◆ Directions ◆
Change "speaker icon" to "sound icon" in the data, starting with the line that contains "You are a computer-use agent." and going on through the line that contains "[x=989, y=605]", and give back only those lines with nothing else altered. Leave the pictures out of your answer.

◆ Exercise input ◆
>>>>>

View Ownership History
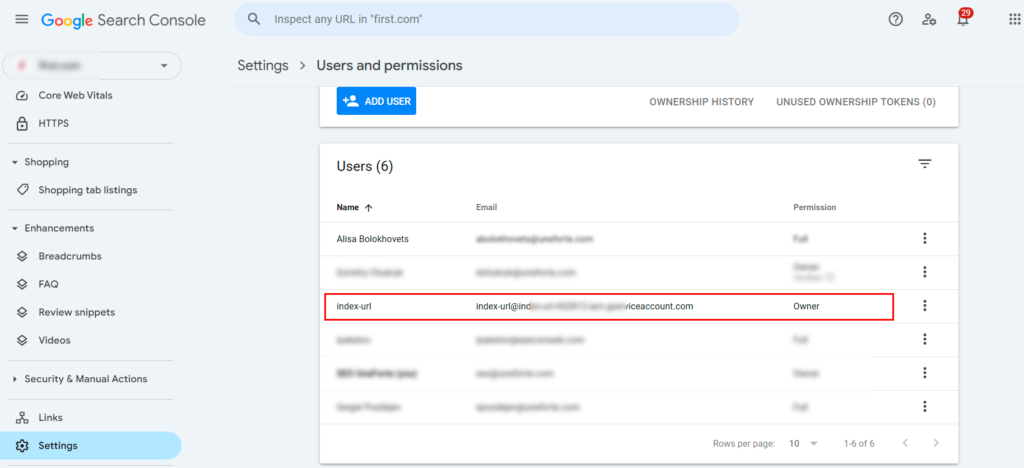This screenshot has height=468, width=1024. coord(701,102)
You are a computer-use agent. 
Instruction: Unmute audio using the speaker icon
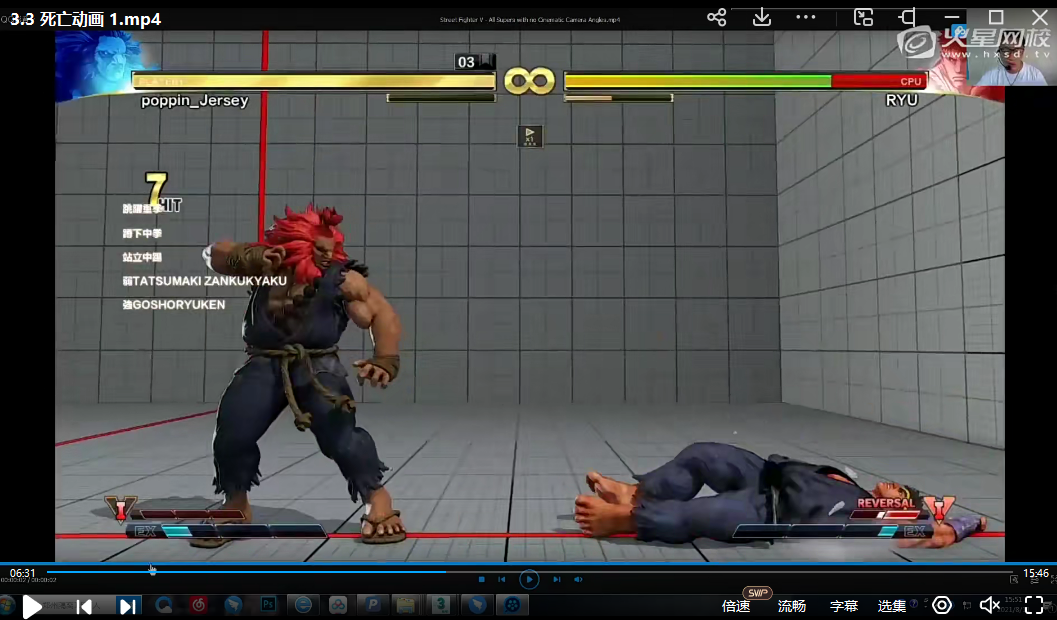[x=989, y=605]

<<<<<
>>>>>

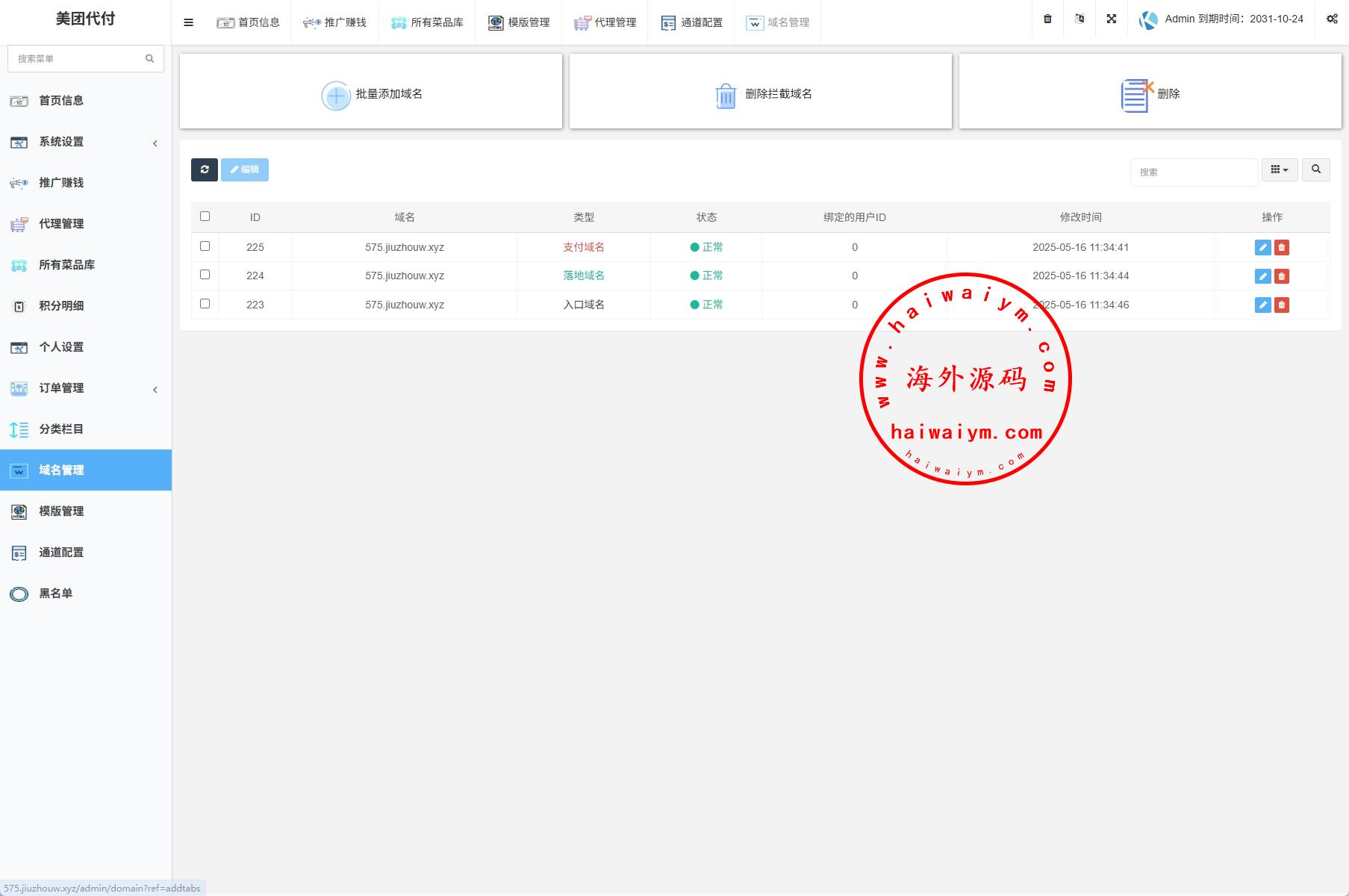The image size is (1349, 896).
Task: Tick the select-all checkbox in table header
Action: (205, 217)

<<<<<

◆ In response ◆
You are a computer-use agent. 
Instruction: Unmute audio using the sound icon
[x=989, y=605]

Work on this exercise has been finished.